◆ **Assignment**:
Where the string "icon" occurs in a line of the entries below, copy that line.

◆ **Records to use**:

■ ■ ■

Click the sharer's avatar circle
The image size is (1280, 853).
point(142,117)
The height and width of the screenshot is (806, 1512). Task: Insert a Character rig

■ ■ ■

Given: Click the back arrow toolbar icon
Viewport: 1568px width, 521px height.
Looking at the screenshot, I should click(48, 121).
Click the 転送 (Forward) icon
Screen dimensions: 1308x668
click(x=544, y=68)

■ ■ ■

◆ **Expected answer**:
Given: Click the back arrow toolbar icon
Click the 転送 (Forward) icon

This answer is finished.